East Kent Hospitals Trust CEO Susan Acott to step down from role

Susan Acott

Susan Acott will be leaving East Kent Hospitals as Chief Executive next spring, four years after taking up the role after being appointed as the Trust’s substantive CEO in April 2018.

She said: “When I came to east Kent I came knowing the Trust faced a number of challenges but I was impressed by the quality and calibre of our staff and a number of high-quality services we were able to provide. It has been a privilege and a pleasure to work alongside the staff, our partners, governors and the Board and to have the opportunity to bring about a number of changes and improvements for our patients.

“I therefore feel this is the right time to step aside and for the Trust to find its next CEO who will take the organisation forward on the next stage of its improvement journey.”

The Chairman of East Kent Hospitals, Niall Dickson CBE, said: “Susan has done a remarkable job taking this organisation through the global pandemic which is undoubtedly the most challenging period we have seen in the NHS.

“Her leadership skills, dedication, commitment, and resilience have made such a difference during this time and the whole Board is immensely grateful for all that she has achieved.

“Under her leadership we have made progress in many areas. Before the pandemic hit, the Trust’s performance across the key national targets had improved significantly: with shorter waiting times for patients in A&E; faster treatment for cancer patients and no patients waiting over 52 weeks for treatment.

“We are now working incredibly hard to see those patients who were not able to be seen during the pandemic, but this will be greatly helped by our new orthopaedic centre which Susan did so much to bring about.  She has also been key in attracting the investment for our new intensive care unit which is currently being built and the expansion of our two emergency departments.”

However, during Susan’s term as CEO the Trust has also been in the spotlight over a number of avoidable baby deaths, including that of seven day old Harry Richford.

Following a fight by his parents, Tom and Sarah, for an inquest and a campaign for justice led by grandfather Derek Richford, the trust was charged with failing to provide safe care and treatment.

The Trust was fined a total of £761,170 – inclusive of costs – for failing to discharge its duty to provide safe care and treatment, resulting in avoidable harm with the death of Harry and sub standard care of his mum.

An independent investigation was also launched in February 2020 when.
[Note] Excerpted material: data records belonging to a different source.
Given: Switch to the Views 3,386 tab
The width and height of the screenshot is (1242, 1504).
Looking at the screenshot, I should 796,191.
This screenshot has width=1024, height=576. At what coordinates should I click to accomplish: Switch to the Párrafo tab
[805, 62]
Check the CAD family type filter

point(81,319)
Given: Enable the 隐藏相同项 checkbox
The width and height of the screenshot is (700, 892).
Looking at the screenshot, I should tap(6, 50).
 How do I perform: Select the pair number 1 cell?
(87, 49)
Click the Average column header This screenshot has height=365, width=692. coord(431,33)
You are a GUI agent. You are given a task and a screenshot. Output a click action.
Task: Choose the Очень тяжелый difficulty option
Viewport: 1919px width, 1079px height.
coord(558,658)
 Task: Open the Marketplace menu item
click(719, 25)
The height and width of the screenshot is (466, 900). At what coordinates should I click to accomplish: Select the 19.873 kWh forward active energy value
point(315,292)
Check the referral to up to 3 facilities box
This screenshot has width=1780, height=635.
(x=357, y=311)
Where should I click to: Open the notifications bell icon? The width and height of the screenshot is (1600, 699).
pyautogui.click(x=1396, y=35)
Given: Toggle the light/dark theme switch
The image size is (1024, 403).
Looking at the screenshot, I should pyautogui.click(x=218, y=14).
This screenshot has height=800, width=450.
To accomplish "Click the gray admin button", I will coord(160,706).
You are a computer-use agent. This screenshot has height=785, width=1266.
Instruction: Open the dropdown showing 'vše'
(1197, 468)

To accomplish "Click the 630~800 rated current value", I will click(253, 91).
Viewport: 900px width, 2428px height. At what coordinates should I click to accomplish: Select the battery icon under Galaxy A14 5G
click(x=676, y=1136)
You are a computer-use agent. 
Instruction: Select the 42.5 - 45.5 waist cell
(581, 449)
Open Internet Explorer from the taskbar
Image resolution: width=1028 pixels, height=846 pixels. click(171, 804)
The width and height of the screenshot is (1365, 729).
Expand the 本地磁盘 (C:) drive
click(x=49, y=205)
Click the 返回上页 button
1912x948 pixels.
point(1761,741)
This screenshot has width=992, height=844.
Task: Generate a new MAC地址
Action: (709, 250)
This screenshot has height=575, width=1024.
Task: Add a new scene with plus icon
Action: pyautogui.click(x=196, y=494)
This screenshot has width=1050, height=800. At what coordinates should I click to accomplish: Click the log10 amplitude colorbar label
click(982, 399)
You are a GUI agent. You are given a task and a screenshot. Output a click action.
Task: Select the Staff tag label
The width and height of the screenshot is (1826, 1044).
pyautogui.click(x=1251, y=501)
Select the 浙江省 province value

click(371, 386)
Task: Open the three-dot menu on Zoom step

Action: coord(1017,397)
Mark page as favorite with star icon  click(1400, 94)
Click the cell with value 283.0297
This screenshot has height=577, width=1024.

NHS England and NHS Improvement commissioned Dr Bill Kirkup to carry out an independent review into the circumstances of the maternity deaths at QEQM and William Harvey hospitals.

The move came alongside  a report by the Health and Safety Investigation Branch (HSIB) which found recurrent patient safety risks at the Trust maternity sites at QEQM and William Harvey Hospital.

Since Harry’s inquest a number of families have come forward over the preventable deaths of their babies.

The Trust also admitted blame in the death of six week old Luchii Gavrilescu due to tuberculosis which could have been prevented if action to diagnose and  treat his father for TB)had been taken almost two years before and admitted ‘sub standard care’ that resulted in the death of baby Archie Batten just 27 minutes after he was born.

Two Thanet groups, Save Our NHS in Thanet and Thanet Stroke Campaign, also took a case to the High Court – alongside Medway Council- to fight the decision made by a Joint Committee of Clinical Commissioning Groups’ (JCCCG) to remove acute stroke services from six hospitals in favour of three specialised units for Kent and Medway.

The legal action failed but the campaign is ongoing.

The search for a new CEO is now underway.

Susan will continue with her role as a member of the NHS Staff College Advisory Council and is currently a Board member on the NHS Employers Policy Board. She was previously CEO at Dartford and Gravesham NHS Trust for eight years.  She started her career on the NHS General Management Training Scheme, having graduated from Birmingham University.  Before becoming chief executive at Dartford and Gravesham she worked in the NHS in Manchester, Merseyside, York and London.